KDF Algorithm (variable): A null-terminated Unicode string. This field MUST be the ADM element KDF algorithm name associated with the ADM element root key, whose identifier is in the Root key identifier field.
KDF Parameters (variable, optional): This field MUST contain the KDF parameters associated with the ADM element root key, whose identifier is in the Root key identifier field, in the format specified in section 2.2.1. If the cbKDFParameters field is set to zero, this field is absent.
Secret Agreement Algorithm (variable): A null-terminated Unicode string. This field MUST be the ADM element Secret agreement algorithm name associated with the ADM element root key, whose identifier is in the Root key identifier field.
Secret Agreement Parameters (variable, optional): This field MUST contain the ADM element Secret agreement algorithm associated with the ADM element root key, whose identifier is in the Root key identifier field, in the format specified in section 2.2.2. If the cbSecretAgreementParameters field is set to zero, this field is absent.
Domain Name (variable): A null-terminated Unicode string.

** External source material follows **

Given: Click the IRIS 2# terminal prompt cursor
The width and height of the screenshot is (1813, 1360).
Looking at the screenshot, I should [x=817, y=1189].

This field MUST be the domain name of the server in Domain Name System (DNS) format.
Forest Name (variable): A null-terminated Unicode string. This field MUST be the forest name of the server in Domain Name System (DNS) format.
L1 key (64 bytes, optional): An L1 seed key ADM element in binary form. If the value in the cbL1Key field is zero, this field is absent. Otherwise, if the value in the L2 index field is equal to 31, this contains the L1 key with group key identifier (L0 index, L1 index, -1). In all other cases, this field contains the L1 key with group key identifier (L0 index, L1 index - 1, -1). If this field is present, its length MUST be equal to 64 bytes.